Brasília – O governo federal do Brasil publicou um decreto que regulamenta as regras de aplicação de salvaguardas para produtores nacionais. As medidas de salvaguardas bilaterais poderão ser aplicadas quando as importações de um produto sujeito a condições preferenciais, em decorrência de um acordo, aumentarem em quantidade e em condições tais que causem ou ameacem causar um prejuízo grave à indústria doméstica.
O decreto foi assinado pelo presidente Luiz Inácio Lula da Silva e publicado em edição extra do Diário Oficial da União (DOU) nesta quarta-feira (4), no mesmo dia em que o Congresso Nacional concluiu a internalização do acordo comercial entre Mercosul e União Europeia, que cria uma das maiores zonas de livre comércio do planeta.
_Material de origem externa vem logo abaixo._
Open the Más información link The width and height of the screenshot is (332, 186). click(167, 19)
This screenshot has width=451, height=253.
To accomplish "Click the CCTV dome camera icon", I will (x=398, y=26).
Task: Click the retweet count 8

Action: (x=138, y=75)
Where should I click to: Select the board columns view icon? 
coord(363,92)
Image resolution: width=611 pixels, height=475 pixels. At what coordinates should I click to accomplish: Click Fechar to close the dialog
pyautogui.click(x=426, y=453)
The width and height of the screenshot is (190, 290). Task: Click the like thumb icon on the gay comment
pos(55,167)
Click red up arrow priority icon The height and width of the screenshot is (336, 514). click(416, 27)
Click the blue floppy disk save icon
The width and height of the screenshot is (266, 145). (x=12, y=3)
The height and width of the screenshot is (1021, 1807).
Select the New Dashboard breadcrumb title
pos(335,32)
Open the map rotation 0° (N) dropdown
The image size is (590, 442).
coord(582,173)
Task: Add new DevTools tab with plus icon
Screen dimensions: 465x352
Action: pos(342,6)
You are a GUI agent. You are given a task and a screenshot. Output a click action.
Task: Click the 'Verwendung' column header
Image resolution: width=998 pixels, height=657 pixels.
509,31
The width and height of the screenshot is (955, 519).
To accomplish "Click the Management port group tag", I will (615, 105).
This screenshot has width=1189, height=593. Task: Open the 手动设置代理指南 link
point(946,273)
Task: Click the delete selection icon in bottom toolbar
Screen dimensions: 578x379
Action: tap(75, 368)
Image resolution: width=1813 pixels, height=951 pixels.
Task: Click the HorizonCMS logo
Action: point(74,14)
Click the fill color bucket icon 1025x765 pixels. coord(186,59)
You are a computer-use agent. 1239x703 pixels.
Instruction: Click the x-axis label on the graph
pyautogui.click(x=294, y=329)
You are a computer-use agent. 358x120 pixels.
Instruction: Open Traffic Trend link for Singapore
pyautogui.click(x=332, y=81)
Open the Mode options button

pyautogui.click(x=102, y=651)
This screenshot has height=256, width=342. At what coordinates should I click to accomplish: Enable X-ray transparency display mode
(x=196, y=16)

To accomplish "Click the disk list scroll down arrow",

A regulamentação vale para acordos com todos os países.
As medidas podem ser adotadas para proteger tanto o setor industrial quanto o agrícola. Segundo o governo, a adoção de uma salvaguarda pode, por exemplo, levar à suspensão temporária do cronograma de desconto tarifário negociado ou ao restabelecimento da tarifa aplicada antes da vigência de um acordo comercial.
Também poderá ser instituída uma cota tarifária, com a definição de um volume de importações até o qual as mercadorias continuam a usufruir das preferências pactuadas. Ultrapassado esse limite, os produtos passam a estar sujeitos à suspensão do cronograma de desgravação tarifária ou ao restabelecimento das tarifas anteriormente aplicadas.
Ainda segundo o decreto, caberá à Câmara de Comércio Exterior (Camex) adotar medidas de salvaguarda, após investigação conduzida pelo Departamento de Defesa Comercial da Secretaria de Comércio Exterior do MDIC (Decom/Secex). A indústria doméstica poderá solicitar investigação de salvaguardas bilaterais e, em circunstâncias excepcionais, a Secex também fica autorizada a abrir investigações de ofício.